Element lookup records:
— BEGIN —

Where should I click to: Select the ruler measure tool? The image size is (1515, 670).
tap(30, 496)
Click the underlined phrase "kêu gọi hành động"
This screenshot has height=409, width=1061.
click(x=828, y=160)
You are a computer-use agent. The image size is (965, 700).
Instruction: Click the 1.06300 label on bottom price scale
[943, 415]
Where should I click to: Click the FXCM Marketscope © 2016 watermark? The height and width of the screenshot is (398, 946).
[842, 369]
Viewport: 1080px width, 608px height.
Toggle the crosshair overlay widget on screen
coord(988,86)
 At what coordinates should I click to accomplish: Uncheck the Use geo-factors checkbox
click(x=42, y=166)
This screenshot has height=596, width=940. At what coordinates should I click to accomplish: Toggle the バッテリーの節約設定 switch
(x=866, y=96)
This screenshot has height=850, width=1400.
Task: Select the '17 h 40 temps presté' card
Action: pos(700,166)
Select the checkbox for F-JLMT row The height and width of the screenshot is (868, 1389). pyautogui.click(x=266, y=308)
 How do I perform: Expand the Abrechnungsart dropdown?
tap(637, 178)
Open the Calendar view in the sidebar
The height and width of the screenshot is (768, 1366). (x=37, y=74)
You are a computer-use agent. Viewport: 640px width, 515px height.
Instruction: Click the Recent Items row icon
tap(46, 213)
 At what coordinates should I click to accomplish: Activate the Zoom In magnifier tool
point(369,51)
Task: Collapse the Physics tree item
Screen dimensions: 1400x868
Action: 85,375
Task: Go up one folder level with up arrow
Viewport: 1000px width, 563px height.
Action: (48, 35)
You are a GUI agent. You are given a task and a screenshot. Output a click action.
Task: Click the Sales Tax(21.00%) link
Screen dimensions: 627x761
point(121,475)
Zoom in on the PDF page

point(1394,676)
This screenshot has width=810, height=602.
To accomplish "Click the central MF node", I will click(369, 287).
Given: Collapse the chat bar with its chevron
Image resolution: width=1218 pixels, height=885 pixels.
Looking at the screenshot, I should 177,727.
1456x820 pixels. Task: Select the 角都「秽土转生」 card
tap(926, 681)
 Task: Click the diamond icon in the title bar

— END —

Repeat the items starting at the line that contains "Open the Calendar view in the sidebar" and continuing to the end of the items.

**Expected answer**:
Open the Calendar view in the sidebar
The height and width of the screenshot is (768, 1366). (x=37, y=74)
You are a computer-use agent. Viewport: 640px width, 515px height.
Instruction: Click the Recent Items row icon
tap(46, 213)
 At what coordinates should I click to accomplish: Activate the Zoom In magnifier tool
point(369,51)
Task: Collapse the Physics tree item
Screen dimensions: 1400x868
Action: 85,375
Task: Go up one folder level with up arrow
Viewport: 1000px width, 563px height.
Action: (48, 35)
You are a GUI agent. You are given a task and a screenshot. Output a click action.
Task: Click the Sales Tax(21.00%) link
Screen dimensions: 627x761
point(121,475)
Zoom in on the PDF page

point(1394,676)
This screenshot has width=810, height=602.
To accomplish "Click the central MF node", I will click(369, 287).
Given: Collapse the chat bar with its chevron
Image resolution: width=1218 pixels, height=885 pixels.
Looking at the screenshot, I should 177,727.
1456x820 pixels. Task: Select the 角都「秽土转生」 card
tap(926, 681)
 Task: Click the diamond icon in the title bar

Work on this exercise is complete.